Djokovic has been released from hotel detention but may still be ordered to leave the country

Novak Djokovic has won an appeal to stay in Australia, with a judge freeing him from hotel detention, but the government may still choose to deport him.

The tennis star had been forced to stay in the Melbourne hotel after being blocked by border officials last week ahead of the Australian Open.

Djokovic believes his COVID infection last month means he is exempt from a rule that non-Australians must be vaccinated.

However, Djokovic’s father told Sky News this morning that his son had been “arrested” by the Australian government – a claim that has not yet been verified.

Judge Anthony Kelly said Djokovic had provided border officials with a medical exemption given to him by Tennis Australia and two medical panels.

“The point I’m somewhat agitated about is what more could this man have done?” Mr Kelly said.

The judge quashed the decision to revoke the visa, saying it was “unreasonable” – and that the player hadn’t been given enough time to respond after being notified of the cancellation.

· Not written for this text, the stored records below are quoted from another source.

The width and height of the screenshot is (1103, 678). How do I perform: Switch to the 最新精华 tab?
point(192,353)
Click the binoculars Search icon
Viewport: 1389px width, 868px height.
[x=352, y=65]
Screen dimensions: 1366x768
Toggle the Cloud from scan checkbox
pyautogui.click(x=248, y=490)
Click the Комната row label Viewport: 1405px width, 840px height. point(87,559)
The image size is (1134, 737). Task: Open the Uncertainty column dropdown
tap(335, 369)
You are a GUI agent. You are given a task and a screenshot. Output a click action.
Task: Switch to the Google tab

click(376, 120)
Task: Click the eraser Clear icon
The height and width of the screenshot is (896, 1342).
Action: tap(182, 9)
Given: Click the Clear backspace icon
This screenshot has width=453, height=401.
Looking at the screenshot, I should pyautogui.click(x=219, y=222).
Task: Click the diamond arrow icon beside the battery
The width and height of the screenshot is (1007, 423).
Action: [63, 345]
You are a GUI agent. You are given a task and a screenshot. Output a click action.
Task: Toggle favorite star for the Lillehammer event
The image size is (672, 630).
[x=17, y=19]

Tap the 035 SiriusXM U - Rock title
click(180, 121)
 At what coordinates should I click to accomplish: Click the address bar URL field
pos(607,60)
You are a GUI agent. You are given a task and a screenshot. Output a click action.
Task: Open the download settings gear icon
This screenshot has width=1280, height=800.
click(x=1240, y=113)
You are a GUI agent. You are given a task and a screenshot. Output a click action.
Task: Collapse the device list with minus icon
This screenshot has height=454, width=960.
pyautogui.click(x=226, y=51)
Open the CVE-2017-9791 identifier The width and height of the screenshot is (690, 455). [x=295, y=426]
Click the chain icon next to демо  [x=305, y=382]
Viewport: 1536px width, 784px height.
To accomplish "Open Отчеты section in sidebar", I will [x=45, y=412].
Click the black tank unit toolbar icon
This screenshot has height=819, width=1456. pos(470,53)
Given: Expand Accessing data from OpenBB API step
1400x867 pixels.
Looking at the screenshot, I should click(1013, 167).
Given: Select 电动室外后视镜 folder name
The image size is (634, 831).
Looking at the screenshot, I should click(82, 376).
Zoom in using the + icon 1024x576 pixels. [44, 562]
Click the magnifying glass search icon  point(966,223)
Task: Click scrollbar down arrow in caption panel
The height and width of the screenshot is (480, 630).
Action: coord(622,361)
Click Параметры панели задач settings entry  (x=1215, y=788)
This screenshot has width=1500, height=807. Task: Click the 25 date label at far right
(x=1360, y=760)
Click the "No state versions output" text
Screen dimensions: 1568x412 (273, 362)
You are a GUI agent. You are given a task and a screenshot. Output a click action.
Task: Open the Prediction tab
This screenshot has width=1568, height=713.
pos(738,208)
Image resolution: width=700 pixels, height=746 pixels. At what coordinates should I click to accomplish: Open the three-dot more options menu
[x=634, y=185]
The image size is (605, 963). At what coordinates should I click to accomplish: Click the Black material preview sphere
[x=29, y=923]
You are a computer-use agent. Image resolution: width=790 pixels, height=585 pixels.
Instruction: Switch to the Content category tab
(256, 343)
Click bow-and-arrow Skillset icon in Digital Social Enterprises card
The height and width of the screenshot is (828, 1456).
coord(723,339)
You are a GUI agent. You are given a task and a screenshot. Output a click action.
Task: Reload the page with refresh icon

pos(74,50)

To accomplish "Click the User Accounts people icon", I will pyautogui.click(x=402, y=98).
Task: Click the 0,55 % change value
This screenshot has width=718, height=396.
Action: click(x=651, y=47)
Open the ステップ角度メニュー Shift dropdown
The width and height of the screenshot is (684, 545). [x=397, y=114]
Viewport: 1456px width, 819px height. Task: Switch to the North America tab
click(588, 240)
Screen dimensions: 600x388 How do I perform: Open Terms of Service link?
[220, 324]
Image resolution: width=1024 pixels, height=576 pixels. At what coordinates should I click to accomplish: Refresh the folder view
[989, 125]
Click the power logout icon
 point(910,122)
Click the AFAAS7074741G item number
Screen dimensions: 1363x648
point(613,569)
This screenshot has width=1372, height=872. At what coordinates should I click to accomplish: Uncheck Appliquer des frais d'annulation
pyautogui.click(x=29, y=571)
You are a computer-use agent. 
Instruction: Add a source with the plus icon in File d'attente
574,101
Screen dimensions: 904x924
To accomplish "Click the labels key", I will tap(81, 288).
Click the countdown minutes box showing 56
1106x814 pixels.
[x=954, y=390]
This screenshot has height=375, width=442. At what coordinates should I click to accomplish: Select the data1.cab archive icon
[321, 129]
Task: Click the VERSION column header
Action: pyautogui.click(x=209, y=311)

What tennis star told border officials

Djokovic had told border officials he was unvaccinated and had been infected with COVID twice, according to a transcript of an interview revealed in court.

The player has never publicly revealed his vaccination status.

Airport officials also made him switch off his phone from midnight to around 7:42 am, when the decision to cancel his visa was made, the judge added.

A group of around 50 supporters, many draped in the Serbian flag, celebrated outside the Melbourne court following the judge’s decision.

However, it may not be the end of the row.

Novak Djokovic wins Australia visa appeal
Djokovic can leave Melbourne’s Park Hotel after four nights of confinement
Novak Djokovic wins Australia visa appeal
The player’s fans in Melbourne waved Serbian flags after the court hearing

Government could still deport Djokovic

Lawyers for immigration minister Alex Hawke said he was reserving the right to exercise his power to again revoke the visa.

“The minister is currently considering the matter and the process remains ongoing,” a spokesperson added.

Sky reporter Nicole Johnston, outside the detention hotel, said: “Essentially the court found there was a failure in due process – that it wasn’t fair – so for now we wait to hear from the federal government.”

Djokovic gave evidence of COVID infection

The Australian Open begins on 17 January, with the Serbian star bidding to become the most successful men’s player ever.

Djokovic’s lawyers said the player should have been allowed entry because he had recently had COVID and “was entitled to a medical exemption in accordance with Australian government rules”.

They filed papers that showed he tested positive last month and recovered.

Djokovic provided evidence before he travelled to Australia and when he landed on Wednesday, the court heard.

Lawyers also showed that the 34-year-old had received a letter from Tennis Australia’s chief medical officer on 30 December stating that he had been exempted on these grounds.

It said Djokovic’s positive COVID test was on 16 December and, on the date of issue, he “had not had a fever or respiratory symptoms in the past 72 hours”.

However, government lawyers told the court that travellers could only be exempt from vaccination if they had been seriously sick with COVID.

“There is no suggestion that the applicant (Djokovic) had ‘acute major medical illness’ in December” when he tested positive,” they said.

Unmasked photos

Photos have emerged in the last few days of the world number one – without a mask – with young players the day after he’s said to have tested positive.

It is not clear if Djokovic knew the results of his test at the time.

On the day he tested positive he was also presented with a stamp by the Serbian postal service in Belgrade, an event he tweeted about the next day.

In the next tweet, on 4 January, he said he was on his way “Down Under with an exemption permission”.

Djokovic has not disclosed his vaccination status, but has previously said he wouldn’t want to be compelled to get a jab to travel or play in competitions.

His case has polarised opinions, especially in Australia, which has endured some of the toughest and longest COVID lockdowns in the world.

It has also caused a political row after Prime Minister Scott Morrison said “rules are rules” and that no one would get special treatment.

He was accused of taking advantage of the case to improve his popularity ahead of elections.

After narrowly missing out on a calendar grand slam in 2021, Djokovic will be keen to try to go one ahead of Rafael Nadal and Roger Federer as the winner of the most majors.